April 7, 2011. While people directly and indirectly affected by the devastating Japanese earthquake last month continued to suffer, the first smatterings of radioactive spring rain finally arrived on Korean soil. The panicked reactions of some media outlets notwithstanding, many experts agreed that for the time being, radioactive iodine-131 and cesium-137 levels in the rainwater were low enough to be virtually harmless. Any possibilities to the contrary, if feasible at all, remain to be seen. Meanwhile, the Japanese government suddenly announced on April 4 that Tokyo Electric Power Company - the company that operated the Fukushima Power Plant – had begun releasing over 11,500 tons of radioactive water used to cool the fuel rods into the Pacific Ocean.
It must be said that this is a severe lapse in judgment on the part of the Japanese authorities. The water released is about 100 times more radioactive than Japanese regulations permit. Although all this might be considered understandable given the current desperate circumstances, the decision of Prime Minister Naoto Kan not to alert neighboring countries to the release until the last minute (despite apparently having thoroughly cross-checked his approach with U.S. and French authorities) nonetheless is indeed a blatant diplomatic offence. Japan’s government must have realized that the release of radioactive contamination into the North Pacific may affect not just America, but all of Japan’s neighbors including China, Korea and Russia. If, as some research seems to indicate, there indeed are no serious repercussions, the Japanese government nevertheless should have done its best to allay related fears. All in all, this irresponsible behavior, coupled with the reemergence of the sensitive Dokdo topic, seems to have already chilled South Korean enthusiasm to donate to stricken quake victims.
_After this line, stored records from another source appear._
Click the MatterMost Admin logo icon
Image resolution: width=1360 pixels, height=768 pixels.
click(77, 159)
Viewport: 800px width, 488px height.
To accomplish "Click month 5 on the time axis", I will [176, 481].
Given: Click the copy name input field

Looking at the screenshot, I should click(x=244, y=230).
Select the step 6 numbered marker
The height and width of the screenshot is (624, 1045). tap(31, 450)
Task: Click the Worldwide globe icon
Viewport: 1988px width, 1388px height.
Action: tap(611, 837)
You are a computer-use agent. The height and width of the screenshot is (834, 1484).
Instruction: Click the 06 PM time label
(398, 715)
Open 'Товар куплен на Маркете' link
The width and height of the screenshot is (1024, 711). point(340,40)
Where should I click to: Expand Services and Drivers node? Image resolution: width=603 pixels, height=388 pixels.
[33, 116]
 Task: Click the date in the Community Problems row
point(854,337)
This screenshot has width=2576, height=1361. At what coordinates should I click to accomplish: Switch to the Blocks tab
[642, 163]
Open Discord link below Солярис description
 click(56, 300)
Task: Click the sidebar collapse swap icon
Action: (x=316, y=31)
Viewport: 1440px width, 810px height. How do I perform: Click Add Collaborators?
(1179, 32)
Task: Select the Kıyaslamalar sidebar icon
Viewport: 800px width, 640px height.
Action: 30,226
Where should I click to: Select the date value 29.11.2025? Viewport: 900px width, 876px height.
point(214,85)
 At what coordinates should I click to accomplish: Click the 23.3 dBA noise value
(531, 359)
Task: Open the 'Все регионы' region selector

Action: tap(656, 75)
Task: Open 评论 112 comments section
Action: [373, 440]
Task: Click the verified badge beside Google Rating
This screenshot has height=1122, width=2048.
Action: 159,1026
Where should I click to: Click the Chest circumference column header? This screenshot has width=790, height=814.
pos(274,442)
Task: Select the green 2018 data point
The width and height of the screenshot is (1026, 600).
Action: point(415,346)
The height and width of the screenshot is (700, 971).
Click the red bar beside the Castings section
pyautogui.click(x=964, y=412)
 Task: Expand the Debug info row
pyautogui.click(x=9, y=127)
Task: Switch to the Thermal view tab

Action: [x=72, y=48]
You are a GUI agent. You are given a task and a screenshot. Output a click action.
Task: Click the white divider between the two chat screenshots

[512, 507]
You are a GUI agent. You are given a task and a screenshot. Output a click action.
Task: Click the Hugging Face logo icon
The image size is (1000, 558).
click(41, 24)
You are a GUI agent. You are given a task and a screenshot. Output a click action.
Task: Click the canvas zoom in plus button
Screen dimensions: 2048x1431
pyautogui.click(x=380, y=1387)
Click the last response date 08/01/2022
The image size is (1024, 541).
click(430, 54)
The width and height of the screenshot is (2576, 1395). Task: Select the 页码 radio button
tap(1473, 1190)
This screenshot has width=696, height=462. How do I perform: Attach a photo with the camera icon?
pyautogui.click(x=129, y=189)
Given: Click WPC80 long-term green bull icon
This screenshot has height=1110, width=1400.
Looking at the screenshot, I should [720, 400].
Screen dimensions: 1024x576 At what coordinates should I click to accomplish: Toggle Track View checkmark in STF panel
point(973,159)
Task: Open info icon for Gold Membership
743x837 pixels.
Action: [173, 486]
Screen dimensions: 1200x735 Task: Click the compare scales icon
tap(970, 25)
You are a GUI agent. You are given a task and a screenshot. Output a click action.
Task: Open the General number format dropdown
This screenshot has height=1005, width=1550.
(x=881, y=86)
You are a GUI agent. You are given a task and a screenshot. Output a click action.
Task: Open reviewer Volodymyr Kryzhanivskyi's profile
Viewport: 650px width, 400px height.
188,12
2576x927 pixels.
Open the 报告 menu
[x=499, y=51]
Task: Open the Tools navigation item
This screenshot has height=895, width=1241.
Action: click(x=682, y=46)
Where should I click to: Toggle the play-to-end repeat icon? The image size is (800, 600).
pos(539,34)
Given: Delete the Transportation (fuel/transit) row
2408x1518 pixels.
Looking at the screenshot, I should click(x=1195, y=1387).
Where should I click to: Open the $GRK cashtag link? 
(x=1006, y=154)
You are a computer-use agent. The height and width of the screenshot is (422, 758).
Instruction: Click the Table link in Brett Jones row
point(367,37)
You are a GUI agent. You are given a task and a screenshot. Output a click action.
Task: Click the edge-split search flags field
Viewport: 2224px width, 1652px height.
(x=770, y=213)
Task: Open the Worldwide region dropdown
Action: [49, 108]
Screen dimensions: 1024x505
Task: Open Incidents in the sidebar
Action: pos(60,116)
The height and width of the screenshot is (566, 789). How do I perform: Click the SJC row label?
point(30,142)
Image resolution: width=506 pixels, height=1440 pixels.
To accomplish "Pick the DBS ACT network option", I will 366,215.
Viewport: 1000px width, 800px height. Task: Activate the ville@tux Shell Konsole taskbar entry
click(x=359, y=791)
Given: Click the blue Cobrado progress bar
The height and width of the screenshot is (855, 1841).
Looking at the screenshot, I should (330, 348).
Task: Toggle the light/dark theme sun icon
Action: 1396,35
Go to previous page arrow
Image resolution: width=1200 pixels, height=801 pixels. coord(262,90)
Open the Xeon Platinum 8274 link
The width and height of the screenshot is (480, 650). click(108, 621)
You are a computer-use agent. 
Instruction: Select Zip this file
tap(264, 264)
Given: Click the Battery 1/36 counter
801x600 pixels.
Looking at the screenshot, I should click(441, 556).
It seems, though, that such fudge-ups were not unique to the Japanese government in the past few weeks. South Korean authorities, in striking parallel with their Japanese counterparts, have hardly blinked an eye since the start of the nuclear crisis, amid rising public concerns over radioactive fallout and radioactive seafood, citing “the influence of westerly winds in clearing radioactive materials from the vicinity.” Such overconfidence stands in stark contrast to the fact that there have hardly been any significant exchanges between Japan and Korea on the exact nature of the nuclear crisis. As such it is highly doubtful that the Korean authorities have a clue as to what they are up against, let alone what they should do about it. Despite, as mentioned before, uncertainties about the severity of radioactive effects - and most research, again as mentioned, indicates that effects are likely to be small - the government should at least provide reliable data to allay public fears, while preparing for the worst-case scenario.
This “nuclear scare” comes in a long line of public panic attacks resulting from distrust of the government. In 2008, changes in regulations concerning the import of American beef caused widespread protests in Seoul and outside of it, stoked by (but not solely caused by) fears of mad cow disease transmission through the meat. Likewise, in 2010, a certain portion of the populace reacted with skepticism to government explanations about the “North Korean attack” on the South Korean Navy Corvette ROKS Cheonan. Although such fears have sometimes been unnecessary exaggerations of fact, they all do point to one thing: South Koreans do not trust government reports. Although one can go into the details of how and why this suspicion of authority came about, one thing is for certain. Unless the Korean government, all its related agencies and establishments spell out what is happening clearly to the people, there is no guarantee that what is happening in some parts of Japan will not happen here: breakdown, or rather, meltdown of government-imposed order.